Today was the first bitterly cold walk to work I’ve endured this season. We’ve been lucky for a long time as the weather has been quite warm, quite late. But Old Man Winter has tightened his grip, and it’s time to buy another Masque. A quick aside about that wonderful warmth inducing product – remember you’re wearing them. Masques will make you look quite scary, and if you barge into a 7-11 wearing one, you might end up at the business end of a 30-30. If you choose to learn this the hard way, your next Kit-Kat may be your last.
But back to what’s going to be my hugely unpopular observation for this fine Wednesday – Boston Common, North Station, Haymarket, Downtown Crossing – were all completely devoid of homeless people this morning. I’m not going to cop out and ask rhetorical questions like “Does it make me a bad person if I’m glad the bitter cold has driven all the carrion inside?” I’m going to make a few up front statements that you can take or leave. Or use as justification to firebomb my apartment (we are in Massachusetts, afterall).
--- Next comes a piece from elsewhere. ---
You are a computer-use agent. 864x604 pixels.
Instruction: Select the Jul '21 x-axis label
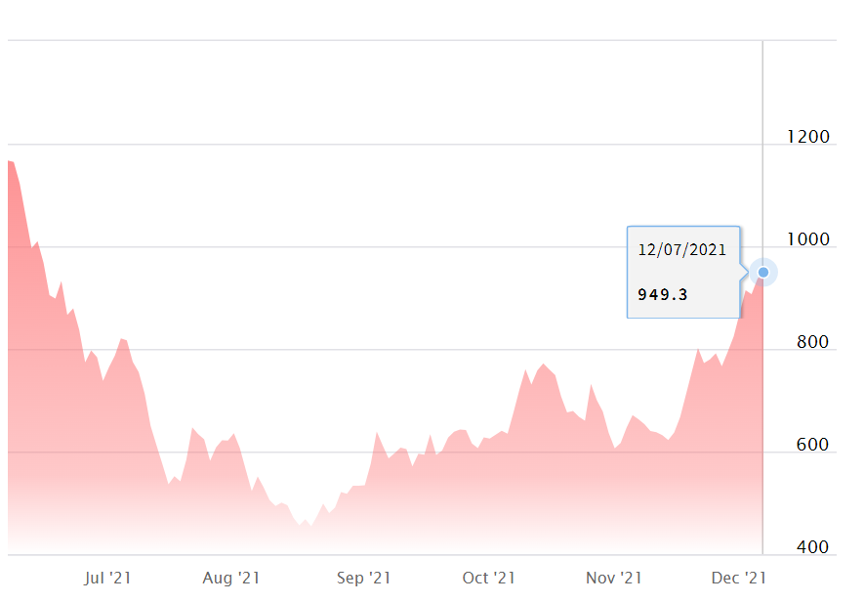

If you have a friend, relative or aquaintence that’s been struck homeless by mental illness or some other misfortune, I’m not referring to them. What I’m glad to be rid of for a few months are the rude, aggressive drunks that plague this city every summer. I walk back and forth from North Station to the Copley area to work every day, and am asked for money an average of 5 times a trip. Asked is actually not the best word. Beleaguered might be better.
Maybe living in the city for 5 years has chipped away at my empathy to the point where I no longer feel sorry for people who are passed out in the street, covered in their own pee. Maybe it’s because that person is sometimes me. But guilt-trip myself as I might, I can’t deny how noticeable and lovely the lack of a vagrant presence was this morning. No one held the door for me on my way into the Dunks, I didn’t have to brave the park bench gauntlet past the Park Street T-Station and Krazy Kris Kristofferson and Slow-Motion Man were nowhere to be found.
I do actually hope they’re all somewhere warm and cozy, being looked after by social services, getting a shower and sucking down some hot soup. But their numbers seem to be multiplying like tribbles – and I hope it’s just my mind playing tricks on me. Or the mentholated schnapps.
Monster
It was sooo cold the other day that I was driving around in my Jeep and I went to put one of my favorite cd’s (Queens of The Stone Age – Rated R)in my cd player – the fricken thing snapped in half. Fuckin A Man.
Dave Pye
No, I think that was probably the ghost of Elvis Presley.
Monster
That damn Rock-A-Billy King of Hicks!